## Input data
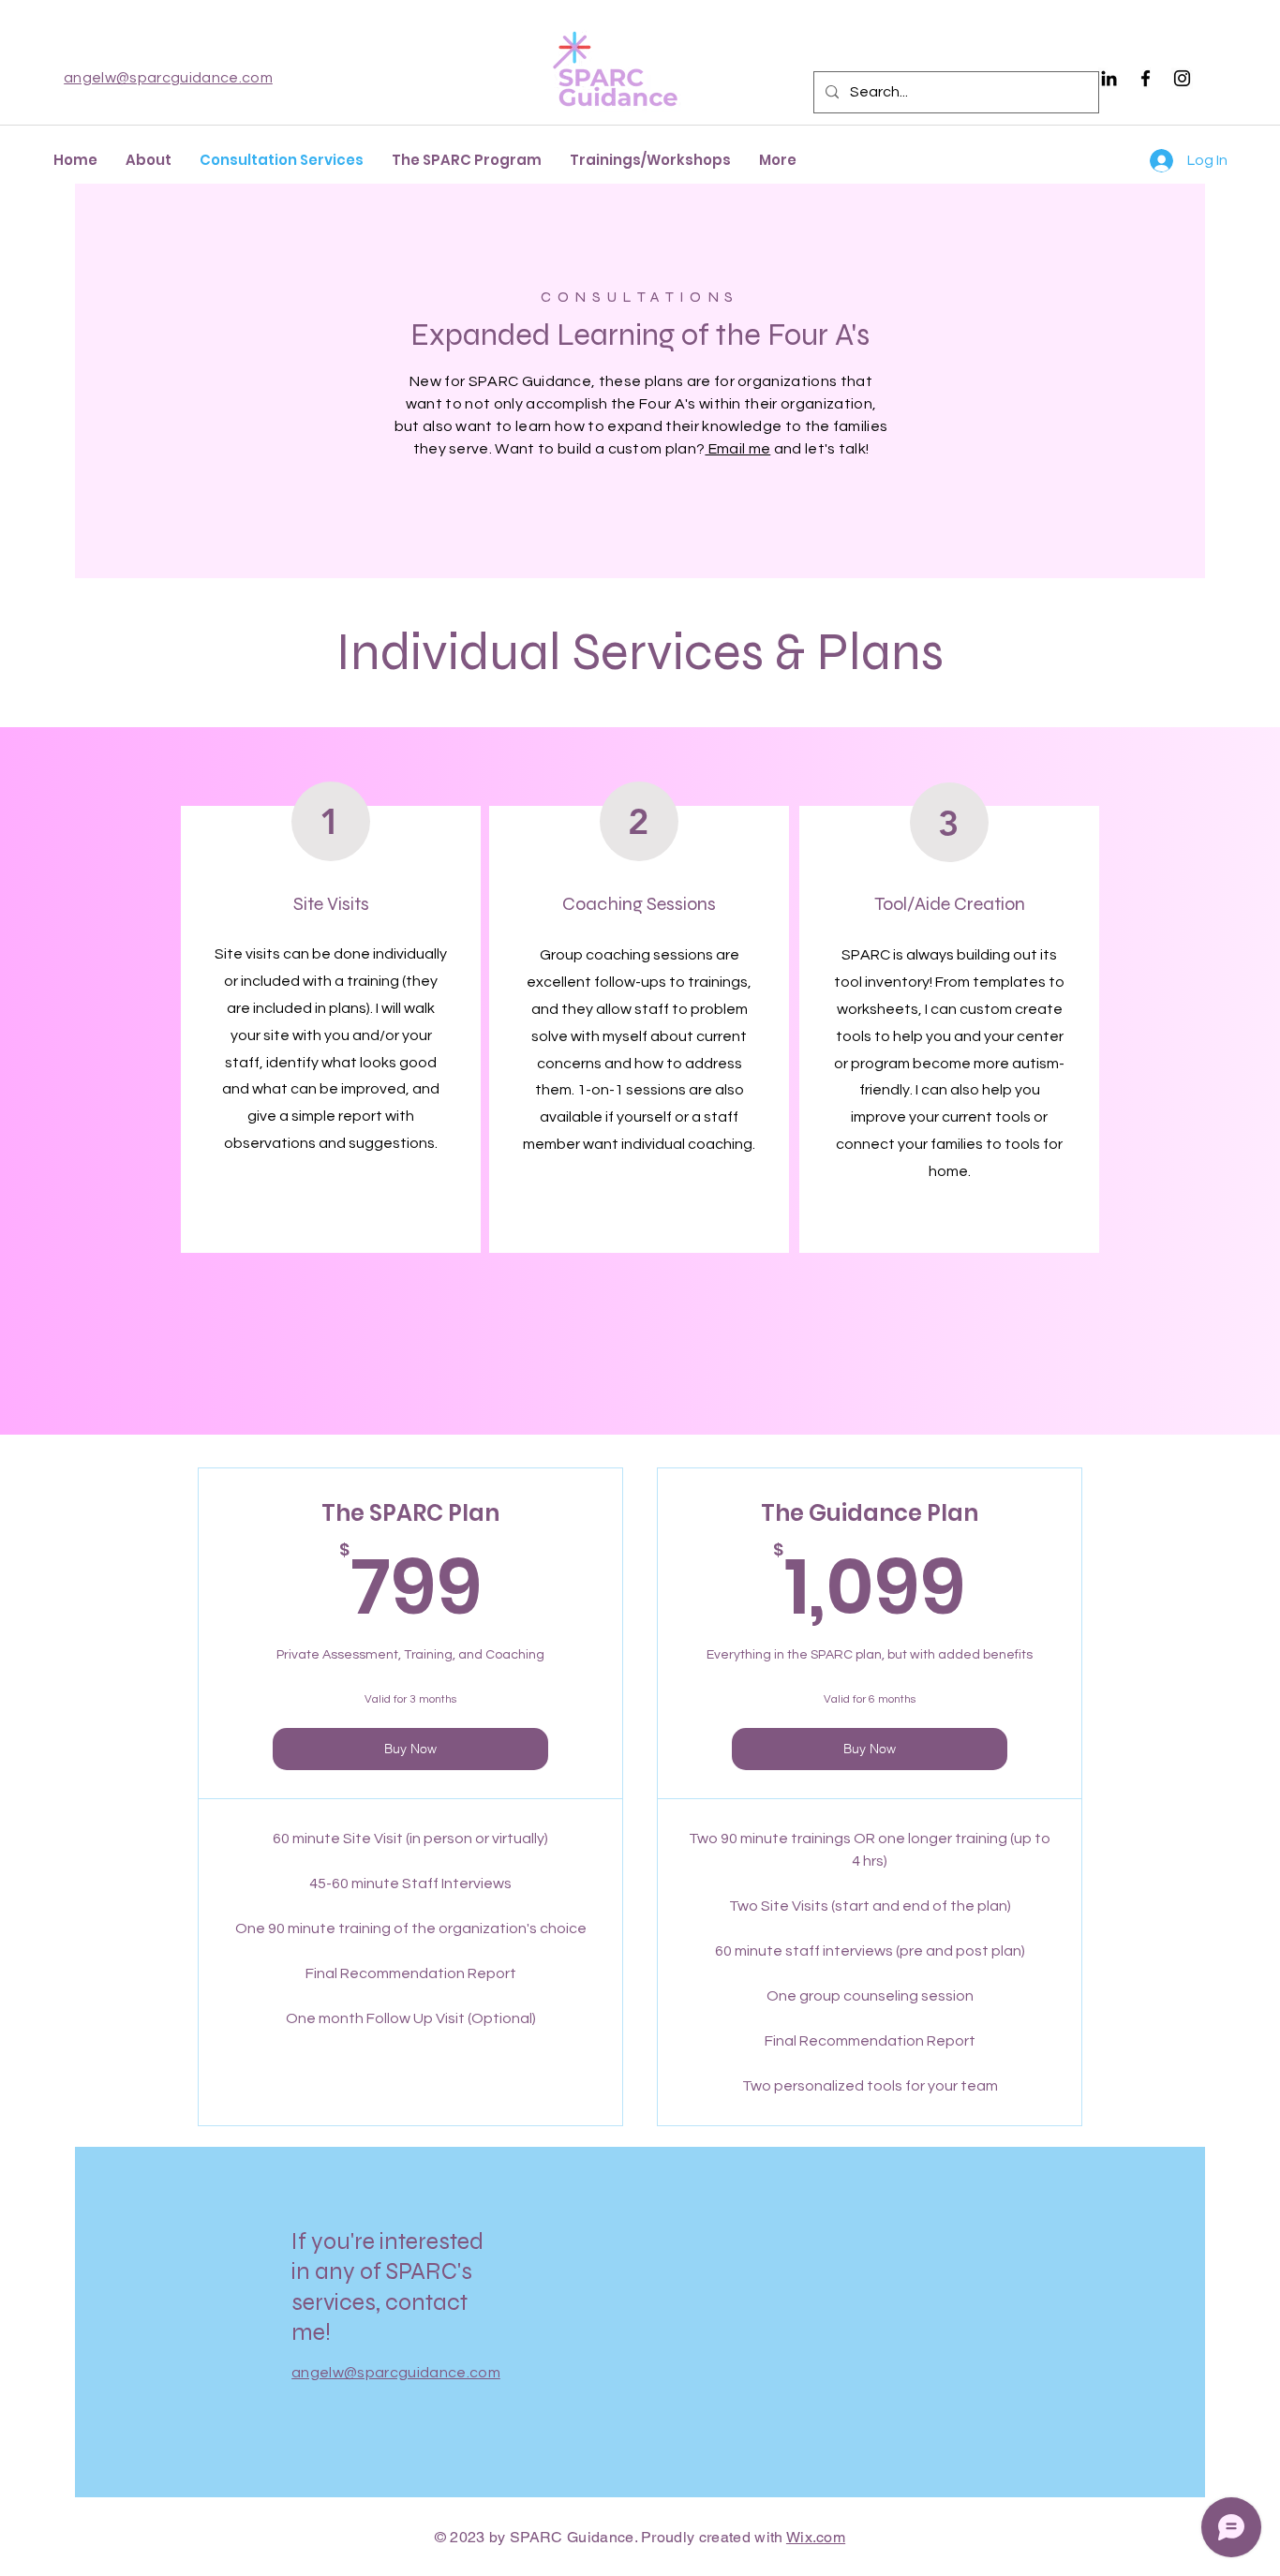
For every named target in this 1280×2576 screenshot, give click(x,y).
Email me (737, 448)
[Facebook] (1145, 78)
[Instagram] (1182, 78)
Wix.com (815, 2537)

...

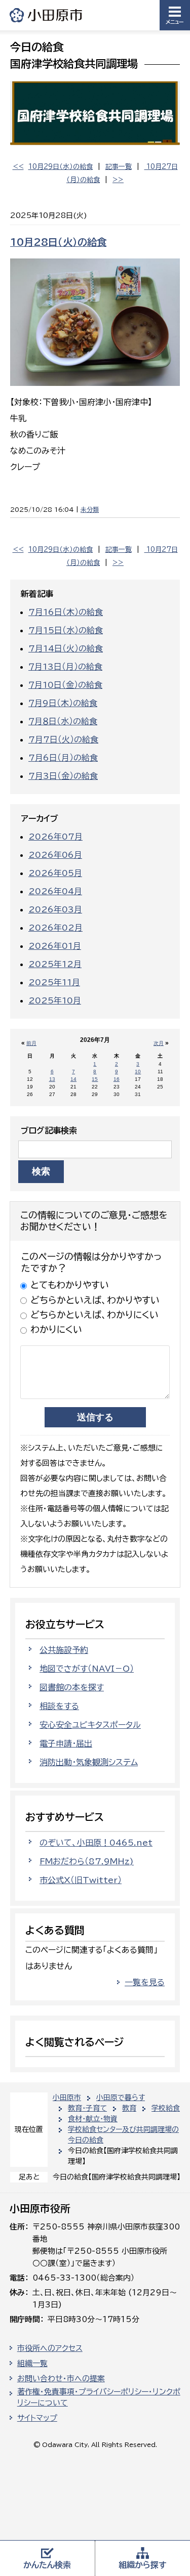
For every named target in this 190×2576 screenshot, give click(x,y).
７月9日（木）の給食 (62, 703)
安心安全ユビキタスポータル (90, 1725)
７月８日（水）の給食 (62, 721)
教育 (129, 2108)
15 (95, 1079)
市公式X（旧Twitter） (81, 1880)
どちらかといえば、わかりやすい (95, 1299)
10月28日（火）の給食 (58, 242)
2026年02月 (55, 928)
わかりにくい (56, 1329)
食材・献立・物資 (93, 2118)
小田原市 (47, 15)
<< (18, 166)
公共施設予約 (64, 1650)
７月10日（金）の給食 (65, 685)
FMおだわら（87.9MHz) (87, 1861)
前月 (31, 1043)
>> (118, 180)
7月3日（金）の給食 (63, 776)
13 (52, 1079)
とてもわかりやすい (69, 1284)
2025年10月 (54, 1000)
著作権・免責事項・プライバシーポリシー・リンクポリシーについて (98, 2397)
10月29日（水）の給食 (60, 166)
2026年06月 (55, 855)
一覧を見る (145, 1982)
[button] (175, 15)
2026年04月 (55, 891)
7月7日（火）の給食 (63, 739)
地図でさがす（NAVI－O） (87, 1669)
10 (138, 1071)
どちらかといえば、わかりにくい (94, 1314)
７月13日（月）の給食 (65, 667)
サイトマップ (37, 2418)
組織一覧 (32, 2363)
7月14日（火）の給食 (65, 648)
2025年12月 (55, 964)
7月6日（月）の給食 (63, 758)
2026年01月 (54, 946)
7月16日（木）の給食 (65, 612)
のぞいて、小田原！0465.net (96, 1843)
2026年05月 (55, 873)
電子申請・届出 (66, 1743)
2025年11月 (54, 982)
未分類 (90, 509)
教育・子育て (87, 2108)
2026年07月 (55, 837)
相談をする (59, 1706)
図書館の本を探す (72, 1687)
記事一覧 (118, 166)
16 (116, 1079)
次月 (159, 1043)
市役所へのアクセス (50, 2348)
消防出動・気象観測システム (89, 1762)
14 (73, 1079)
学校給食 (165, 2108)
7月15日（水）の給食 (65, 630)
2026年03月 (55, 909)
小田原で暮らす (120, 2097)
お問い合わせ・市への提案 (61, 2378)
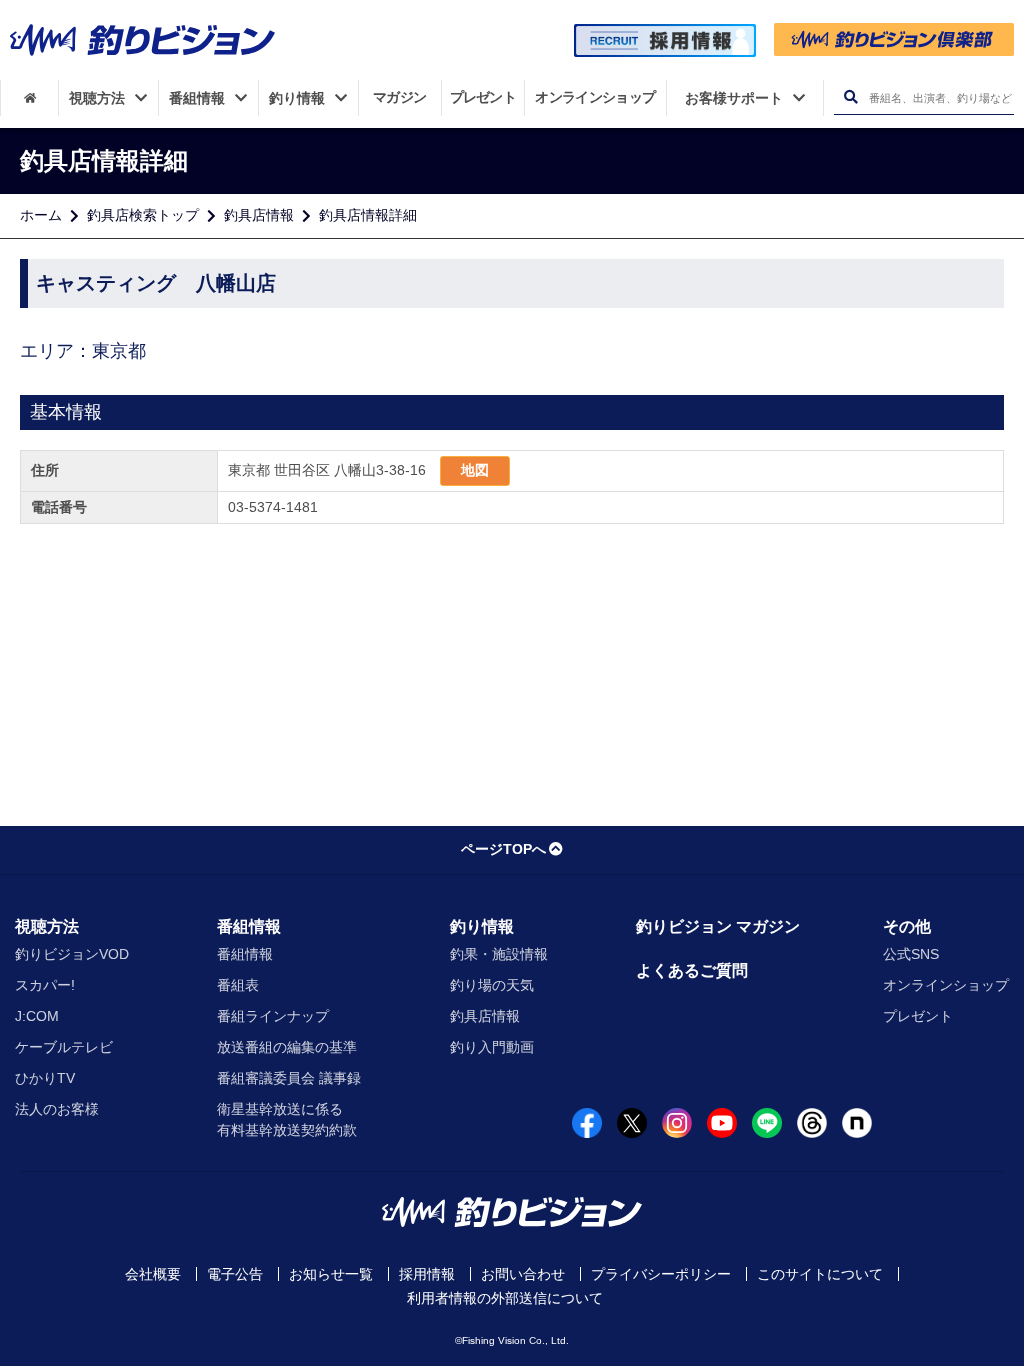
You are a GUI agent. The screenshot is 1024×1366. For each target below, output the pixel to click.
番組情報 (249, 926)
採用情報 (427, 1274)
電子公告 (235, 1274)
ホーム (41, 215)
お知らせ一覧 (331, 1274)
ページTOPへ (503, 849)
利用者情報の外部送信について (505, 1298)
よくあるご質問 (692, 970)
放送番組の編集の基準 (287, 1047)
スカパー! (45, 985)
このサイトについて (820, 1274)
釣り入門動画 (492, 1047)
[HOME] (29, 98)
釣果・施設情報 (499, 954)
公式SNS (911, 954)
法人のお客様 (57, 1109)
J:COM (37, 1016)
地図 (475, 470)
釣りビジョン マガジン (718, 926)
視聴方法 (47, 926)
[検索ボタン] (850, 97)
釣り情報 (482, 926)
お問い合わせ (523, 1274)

## What is expected
Would you filter the records and copy out each line containing "named"?

## Problem solution
For every named target in this 1280×2576 screenshot, give click(x,y).
For every named target in this 190×2576 screenshot, give click(x,y).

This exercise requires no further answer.